Tanımak, bilmek ve anlamak söz konusu olmayınca, söz konusu Magnum fotoğrafçıları bile olsa bireysel anlatılardan oluşan bir derlemeden öteye gitmiyordu görüntü. İçeriden bir bakışla tabii. O fotoğraçılardan biri de Bruno Barbey’di. Şimdiki zaman hesabıyla Magnum Photos’un 44 yılına damgasını vurmuş bir fotoğrafçı Barbey. En baştan başlayacak olursak babasının işi dolayısıyla Fas’ta doğup büyüyen ve pek çok çocuk gibi pilot olmak isteyen bir Fransız…

Saint-Exupéry devri bitti

Burs kazanıp Fransa’nın en genç pilotu olma fırsatını yakalasa da zamanında, kendi deyişiyle “Saint-Exupéry devrinin kapandığını” anlayarak fotoğraf ve grafik sanatlar eğitimine yöneldi Barbey. İsviçre’deki ‘l’Ecole des Arts et Métiers’de arkadaşları moda ve endüstri fotoğrafına ilgi duyarken o, toplumun her katmanından insan hikâyelerine merak saldı. İşçi, esnaf ve köylülere… Sanatçının ilk büyük projesi ‘İtalyanlar’dı. Barbey’in bir ulusun portresini çekmenin bilmecesini çözdüğü ‘İtalyanlar’ serisi; geçen yıl İstanbul Yapı Kredi Sermet Çifter Salonu’nda arz-ı endam etmiş ve hepimizi etkilemişti. Salona girer girmez burun buruna geldiğimiz, tekerleksiz bir arabanın üzerine uzanmış aheste revan İtalyan’ı kim unutabilir ki…

Bu çalışma genç adama 1966’da Magnum’un kapılarını açtı. Magnum Photos’un kuruluş amaçlarının başında gelen dünyayı sarsan olaylara tanıklık etme ve fotoğrafın gücünü kanıtlama dürtüsüyle 20. yüzyıla fotoğraf makinesiyle tanıklık etti Barbey. Filistin’den İrlanda’ya, Vietnam’dan Nijerya’ya, Irak’tan Bangladeş’e, Kamboçya’dan İran’a, dünyanın dört bir yanındaki çatışma bölgelerindeki tarihsel değişimleri bir bir kaydetti.

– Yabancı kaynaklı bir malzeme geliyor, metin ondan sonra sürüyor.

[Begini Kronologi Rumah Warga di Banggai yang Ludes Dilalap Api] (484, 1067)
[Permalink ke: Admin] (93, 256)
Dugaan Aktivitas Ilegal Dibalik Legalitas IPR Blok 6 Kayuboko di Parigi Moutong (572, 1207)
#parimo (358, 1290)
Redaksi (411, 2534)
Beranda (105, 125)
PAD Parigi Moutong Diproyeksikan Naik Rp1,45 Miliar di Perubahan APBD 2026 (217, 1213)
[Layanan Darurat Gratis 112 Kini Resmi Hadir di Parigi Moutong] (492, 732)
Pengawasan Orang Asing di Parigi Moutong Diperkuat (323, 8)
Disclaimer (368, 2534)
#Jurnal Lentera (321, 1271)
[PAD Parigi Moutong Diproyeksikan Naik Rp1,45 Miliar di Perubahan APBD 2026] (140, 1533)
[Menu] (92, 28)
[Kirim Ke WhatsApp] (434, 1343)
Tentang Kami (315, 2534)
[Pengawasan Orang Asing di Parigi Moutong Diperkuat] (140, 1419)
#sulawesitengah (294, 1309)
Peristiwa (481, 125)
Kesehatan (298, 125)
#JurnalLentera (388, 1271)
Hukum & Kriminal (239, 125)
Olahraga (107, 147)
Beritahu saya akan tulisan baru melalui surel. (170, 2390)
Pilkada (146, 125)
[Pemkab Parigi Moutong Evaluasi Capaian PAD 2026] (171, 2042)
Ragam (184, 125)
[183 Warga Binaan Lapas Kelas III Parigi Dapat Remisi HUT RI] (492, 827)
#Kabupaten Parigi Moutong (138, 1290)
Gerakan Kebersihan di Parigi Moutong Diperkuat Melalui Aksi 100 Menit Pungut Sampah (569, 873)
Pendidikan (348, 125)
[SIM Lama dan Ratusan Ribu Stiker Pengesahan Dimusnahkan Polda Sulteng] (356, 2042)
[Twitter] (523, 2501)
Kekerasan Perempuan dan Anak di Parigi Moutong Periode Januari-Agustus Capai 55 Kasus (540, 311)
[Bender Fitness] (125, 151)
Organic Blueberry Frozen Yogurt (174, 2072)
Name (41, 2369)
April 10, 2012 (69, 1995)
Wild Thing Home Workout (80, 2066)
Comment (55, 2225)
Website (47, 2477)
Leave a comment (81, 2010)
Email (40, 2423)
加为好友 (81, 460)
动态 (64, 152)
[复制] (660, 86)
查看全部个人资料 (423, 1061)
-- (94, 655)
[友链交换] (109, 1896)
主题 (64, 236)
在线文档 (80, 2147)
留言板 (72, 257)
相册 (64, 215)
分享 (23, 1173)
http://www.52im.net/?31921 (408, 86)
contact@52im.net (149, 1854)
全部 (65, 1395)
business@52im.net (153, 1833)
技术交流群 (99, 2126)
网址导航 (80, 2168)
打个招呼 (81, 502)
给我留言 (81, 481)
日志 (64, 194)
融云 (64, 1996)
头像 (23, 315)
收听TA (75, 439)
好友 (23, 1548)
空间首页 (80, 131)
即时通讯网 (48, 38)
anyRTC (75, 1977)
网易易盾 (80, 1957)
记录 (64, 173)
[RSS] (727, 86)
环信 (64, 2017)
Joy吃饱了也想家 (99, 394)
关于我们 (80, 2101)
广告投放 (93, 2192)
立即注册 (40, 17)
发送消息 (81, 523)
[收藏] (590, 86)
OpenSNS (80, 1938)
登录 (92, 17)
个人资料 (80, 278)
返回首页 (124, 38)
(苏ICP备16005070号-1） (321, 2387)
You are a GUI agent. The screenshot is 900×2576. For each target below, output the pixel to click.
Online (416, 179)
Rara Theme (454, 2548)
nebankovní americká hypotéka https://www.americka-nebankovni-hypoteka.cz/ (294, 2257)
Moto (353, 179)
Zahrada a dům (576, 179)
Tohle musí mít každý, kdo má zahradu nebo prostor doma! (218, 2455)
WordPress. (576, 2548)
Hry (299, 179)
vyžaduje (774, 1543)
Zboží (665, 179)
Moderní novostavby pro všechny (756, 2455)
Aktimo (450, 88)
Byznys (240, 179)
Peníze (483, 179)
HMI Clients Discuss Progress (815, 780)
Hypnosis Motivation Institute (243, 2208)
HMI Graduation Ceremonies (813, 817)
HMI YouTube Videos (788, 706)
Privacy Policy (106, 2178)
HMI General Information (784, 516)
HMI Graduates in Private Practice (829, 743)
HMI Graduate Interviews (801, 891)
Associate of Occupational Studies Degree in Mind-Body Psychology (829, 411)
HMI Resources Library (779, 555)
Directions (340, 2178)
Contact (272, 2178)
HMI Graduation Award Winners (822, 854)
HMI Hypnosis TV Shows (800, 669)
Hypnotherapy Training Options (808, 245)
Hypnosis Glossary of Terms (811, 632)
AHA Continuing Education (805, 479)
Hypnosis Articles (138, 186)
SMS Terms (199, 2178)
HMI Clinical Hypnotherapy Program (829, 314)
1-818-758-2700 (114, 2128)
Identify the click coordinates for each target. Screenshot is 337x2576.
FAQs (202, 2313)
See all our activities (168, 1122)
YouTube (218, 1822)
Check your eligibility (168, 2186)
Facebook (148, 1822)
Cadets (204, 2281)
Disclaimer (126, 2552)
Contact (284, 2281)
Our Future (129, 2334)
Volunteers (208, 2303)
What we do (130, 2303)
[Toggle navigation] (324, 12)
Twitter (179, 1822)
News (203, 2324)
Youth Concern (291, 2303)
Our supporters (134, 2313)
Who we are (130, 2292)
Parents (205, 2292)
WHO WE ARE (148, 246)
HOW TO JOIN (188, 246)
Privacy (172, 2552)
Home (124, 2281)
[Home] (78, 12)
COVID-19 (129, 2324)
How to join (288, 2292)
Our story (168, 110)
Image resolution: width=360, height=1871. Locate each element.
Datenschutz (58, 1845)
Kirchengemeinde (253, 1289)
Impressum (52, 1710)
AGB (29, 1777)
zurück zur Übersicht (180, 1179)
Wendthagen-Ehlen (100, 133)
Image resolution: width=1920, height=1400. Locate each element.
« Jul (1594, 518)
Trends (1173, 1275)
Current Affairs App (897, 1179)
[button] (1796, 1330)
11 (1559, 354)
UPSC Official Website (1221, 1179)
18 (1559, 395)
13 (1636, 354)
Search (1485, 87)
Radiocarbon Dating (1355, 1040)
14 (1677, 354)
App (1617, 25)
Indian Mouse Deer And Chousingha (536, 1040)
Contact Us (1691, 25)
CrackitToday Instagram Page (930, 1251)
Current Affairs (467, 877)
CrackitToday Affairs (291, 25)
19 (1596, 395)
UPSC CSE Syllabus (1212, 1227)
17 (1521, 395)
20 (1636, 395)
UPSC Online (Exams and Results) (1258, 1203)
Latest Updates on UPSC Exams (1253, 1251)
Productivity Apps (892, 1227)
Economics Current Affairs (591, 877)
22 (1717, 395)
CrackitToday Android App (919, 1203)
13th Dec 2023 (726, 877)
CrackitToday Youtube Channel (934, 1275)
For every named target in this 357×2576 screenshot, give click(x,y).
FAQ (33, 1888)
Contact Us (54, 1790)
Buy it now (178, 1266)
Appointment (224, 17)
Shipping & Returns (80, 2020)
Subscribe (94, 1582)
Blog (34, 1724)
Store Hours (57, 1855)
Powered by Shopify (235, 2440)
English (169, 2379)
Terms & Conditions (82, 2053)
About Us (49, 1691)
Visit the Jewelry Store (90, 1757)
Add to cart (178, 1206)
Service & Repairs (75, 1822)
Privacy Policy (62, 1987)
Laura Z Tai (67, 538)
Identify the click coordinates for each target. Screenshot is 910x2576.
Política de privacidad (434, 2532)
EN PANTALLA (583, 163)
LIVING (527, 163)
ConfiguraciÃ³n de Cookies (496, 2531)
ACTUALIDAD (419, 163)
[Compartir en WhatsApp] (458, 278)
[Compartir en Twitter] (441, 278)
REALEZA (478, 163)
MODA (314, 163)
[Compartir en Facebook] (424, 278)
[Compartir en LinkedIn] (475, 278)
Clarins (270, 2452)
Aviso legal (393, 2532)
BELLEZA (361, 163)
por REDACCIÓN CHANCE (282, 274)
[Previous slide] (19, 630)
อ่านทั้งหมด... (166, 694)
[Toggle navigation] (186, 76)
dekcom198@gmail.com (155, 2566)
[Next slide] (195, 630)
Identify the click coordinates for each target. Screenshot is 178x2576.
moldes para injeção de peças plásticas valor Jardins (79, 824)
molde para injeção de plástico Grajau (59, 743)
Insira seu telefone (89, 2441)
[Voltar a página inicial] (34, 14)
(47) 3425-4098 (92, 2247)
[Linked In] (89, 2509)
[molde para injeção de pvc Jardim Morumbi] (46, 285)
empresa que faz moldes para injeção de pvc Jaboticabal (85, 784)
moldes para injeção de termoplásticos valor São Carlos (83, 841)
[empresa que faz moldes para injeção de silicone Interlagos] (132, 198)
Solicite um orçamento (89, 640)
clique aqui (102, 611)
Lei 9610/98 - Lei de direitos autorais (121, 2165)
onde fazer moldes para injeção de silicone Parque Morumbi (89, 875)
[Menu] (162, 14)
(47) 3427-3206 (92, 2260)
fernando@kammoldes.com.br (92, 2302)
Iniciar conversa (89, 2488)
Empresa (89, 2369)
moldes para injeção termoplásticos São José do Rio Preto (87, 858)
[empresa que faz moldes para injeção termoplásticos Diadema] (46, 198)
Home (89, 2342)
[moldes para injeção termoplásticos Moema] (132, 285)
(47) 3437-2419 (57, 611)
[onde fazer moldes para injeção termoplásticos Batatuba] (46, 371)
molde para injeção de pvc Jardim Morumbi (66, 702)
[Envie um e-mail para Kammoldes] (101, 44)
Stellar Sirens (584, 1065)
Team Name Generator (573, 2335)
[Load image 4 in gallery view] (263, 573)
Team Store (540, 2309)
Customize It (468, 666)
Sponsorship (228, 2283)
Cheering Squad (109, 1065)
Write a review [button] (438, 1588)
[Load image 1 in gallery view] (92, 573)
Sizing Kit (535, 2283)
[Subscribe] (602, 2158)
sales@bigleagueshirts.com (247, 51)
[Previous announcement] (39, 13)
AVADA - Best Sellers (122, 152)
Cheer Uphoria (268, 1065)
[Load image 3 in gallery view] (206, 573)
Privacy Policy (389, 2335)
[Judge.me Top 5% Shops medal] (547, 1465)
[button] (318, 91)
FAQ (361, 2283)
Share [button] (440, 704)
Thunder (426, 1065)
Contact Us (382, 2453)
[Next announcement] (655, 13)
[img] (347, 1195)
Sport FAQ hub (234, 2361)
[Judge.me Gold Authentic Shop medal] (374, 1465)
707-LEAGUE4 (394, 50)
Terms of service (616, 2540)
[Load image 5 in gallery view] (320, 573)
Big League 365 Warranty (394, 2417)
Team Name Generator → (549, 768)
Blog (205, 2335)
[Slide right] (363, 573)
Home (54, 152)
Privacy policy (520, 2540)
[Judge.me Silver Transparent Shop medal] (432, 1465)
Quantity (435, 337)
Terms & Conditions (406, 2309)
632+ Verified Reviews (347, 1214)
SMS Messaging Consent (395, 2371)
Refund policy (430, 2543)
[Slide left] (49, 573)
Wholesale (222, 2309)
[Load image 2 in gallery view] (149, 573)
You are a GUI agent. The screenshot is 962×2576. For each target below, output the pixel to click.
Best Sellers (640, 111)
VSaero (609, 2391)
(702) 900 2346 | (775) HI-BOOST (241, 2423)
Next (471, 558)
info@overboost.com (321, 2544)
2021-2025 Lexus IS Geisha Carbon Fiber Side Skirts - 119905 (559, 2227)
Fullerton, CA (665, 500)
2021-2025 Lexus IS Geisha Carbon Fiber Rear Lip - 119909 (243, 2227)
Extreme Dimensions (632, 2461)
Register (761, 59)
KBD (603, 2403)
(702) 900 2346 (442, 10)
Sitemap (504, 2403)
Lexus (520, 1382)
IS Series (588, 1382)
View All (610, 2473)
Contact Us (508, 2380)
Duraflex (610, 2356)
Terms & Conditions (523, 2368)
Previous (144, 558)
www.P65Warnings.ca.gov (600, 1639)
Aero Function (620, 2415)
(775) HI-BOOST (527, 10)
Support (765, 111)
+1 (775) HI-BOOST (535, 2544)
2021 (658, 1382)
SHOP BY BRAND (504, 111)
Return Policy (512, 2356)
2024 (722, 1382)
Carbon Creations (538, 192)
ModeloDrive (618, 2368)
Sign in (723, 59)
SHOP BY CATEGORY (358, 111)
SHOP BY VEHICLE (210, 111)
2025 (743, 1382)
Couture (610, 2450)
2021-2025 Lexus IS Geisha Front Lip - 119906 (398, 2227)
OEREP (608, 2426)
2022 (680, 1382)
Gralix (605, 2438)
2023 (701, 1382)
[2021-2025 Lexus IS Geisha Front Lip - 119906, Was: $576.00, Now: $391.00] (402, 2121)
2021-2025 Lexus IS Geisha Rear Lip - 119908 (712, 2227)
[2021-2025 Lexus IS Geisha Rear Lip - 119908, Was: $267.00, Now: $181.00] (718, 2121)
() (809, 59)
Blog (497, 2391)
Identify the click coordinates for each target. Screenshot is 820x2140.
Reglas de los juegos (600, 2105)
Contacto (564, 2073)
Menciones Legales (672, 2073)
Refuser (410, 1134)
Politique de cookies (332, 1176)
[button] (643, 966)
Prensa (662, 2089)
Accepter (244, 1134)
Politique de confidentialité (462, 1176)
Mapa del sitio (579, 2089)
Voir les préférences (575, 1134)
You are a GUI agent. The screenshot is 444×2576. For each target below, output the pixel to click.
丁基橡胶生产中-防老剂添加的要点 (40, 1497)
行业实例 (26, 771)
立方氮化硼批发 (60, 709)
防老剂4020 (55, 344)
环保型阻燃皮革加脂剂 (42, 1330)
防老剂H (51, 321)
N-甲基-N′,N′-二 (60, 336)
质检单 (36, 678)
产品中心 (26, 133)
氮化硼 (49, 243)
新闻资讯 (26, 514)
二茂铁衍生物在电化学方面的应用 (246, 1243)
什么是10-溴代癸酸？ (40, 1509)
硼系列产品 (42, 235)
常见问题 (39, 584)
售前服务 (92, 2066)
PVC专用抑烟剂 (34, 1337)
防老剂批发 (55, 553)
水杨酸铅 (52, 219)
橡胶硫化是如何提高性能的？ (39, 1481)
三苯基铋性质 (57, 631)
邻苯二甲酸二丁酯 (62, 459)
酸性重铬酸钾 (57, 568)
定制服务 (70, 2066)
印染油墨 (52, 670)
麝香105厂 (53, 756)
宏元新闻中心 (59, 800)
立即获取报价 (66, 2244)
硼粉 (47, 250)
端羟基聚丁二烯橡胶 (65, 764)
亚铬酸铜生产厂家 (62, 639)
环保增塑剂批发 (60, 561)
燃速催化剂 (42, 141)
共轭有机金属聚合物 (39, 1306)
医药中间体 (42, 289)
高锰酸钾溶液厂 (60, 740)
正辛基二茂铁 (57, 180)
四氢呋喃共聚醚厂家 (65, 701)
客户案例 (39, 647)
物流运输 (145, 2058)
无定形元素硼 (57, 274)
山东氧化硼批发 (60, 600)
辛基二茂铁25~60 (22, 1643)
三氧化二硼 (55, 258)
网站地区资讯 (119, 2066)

İstanbul’da ilk kişisel sergi

Barbey'in en ünlü çalışması ‘Mayıs 68’; Sorbonne Üniversitesi'nin terkinden Odeon Tiyatrosu işgaline, grevdeki Renault fabrikalarından Champs - Elysees'deki De Gaulle yanlısı yürüyüşe… Her türlü ayrıntıyı sundu bize. 68 olaylarının 40. yılı vesilesiyle Fransa, İspanya ve İngiltere’yle eş zamanlı olarak İstanbul’da izlediğimiz seçki, Barbey’in şehrimizdeki ilk kişisel sergisi olması dolayısıyla da önemli. Anımsamayanlar için zaman 2008 ilkbaharı, mekân Fotoğrafevi.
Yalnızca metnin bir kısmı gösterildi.